Multi-VALUE: Cross-Dialectal NLP

About

⚠️ Problem: Dialect differences cause performance issues for many types of users of language technologies. We show significant performance disparities in dialect QA, MT, and Semantic Parsing tasks. If we want fair and equitable NLP, system performance should be constant over dialect shifts to avoid allocative harms, which we call dialect invariance

📊 Data: Multi-VALUE is a suite of resources for evaluating and achieving English dialect invariance. It contains tools for systematically modifying written text in accordance with 189 attested linguistic patterns from 50 varieties of English. Researchers can use this to build dialect stress tests and train more robust models for their task using data augmentation.
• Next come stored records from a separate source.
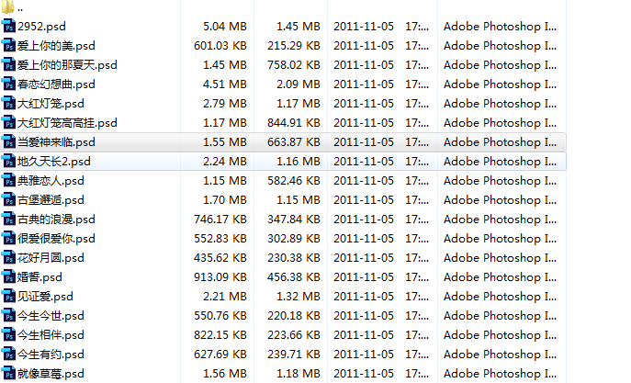Screen dimensions: 631x383
Task: Select the highlighted 当爱神来临.psd row
Action: tap(56, 142)
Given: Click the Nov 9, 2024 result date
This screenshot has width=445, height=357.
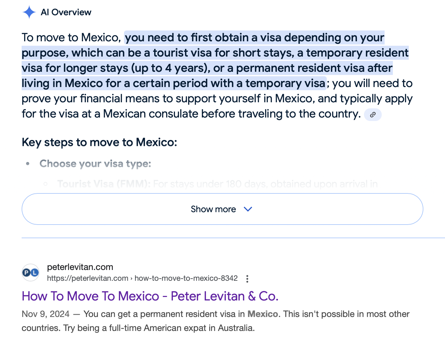Looking at the screenshot, I should [x=45, y=314].
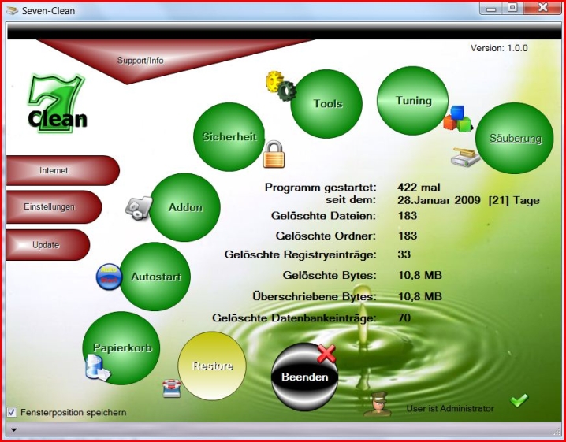
Task: Click the colored cubes icon by Tuning
Action: [x=456, y=118]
Multi-VALUE: A Framework for Cross-Dialectal English NLP

Paper Code Data

🌐 Modeling: Multi-VALUE powers several plug-and-play methods to mitigate dialect discrepancies for different data scenarios. When aiming to enable a specific community of speakers, task-agnostic dialect adapters provide invariance using a small number of pairwise translations¹. However, language use varies across time, place, and social scenario creating many low-data scenarios. We work towards addressing these by integrating expert linguistic knowledge into Language Models with dynamic aggregation of linguistic rules² and model adaptation using a HyperNetwork condition on eWAVE features³.

Attribution: Multi-VALUE was designed and built at the SALT Lab 🧂 at Stanford University 🌲 and the Georgia Institute of Technology 🐝. This resource draws heavily from the Electronic World Atlas of Varieties of English (eWAVE), which aggregates the work of over 80 field linguists.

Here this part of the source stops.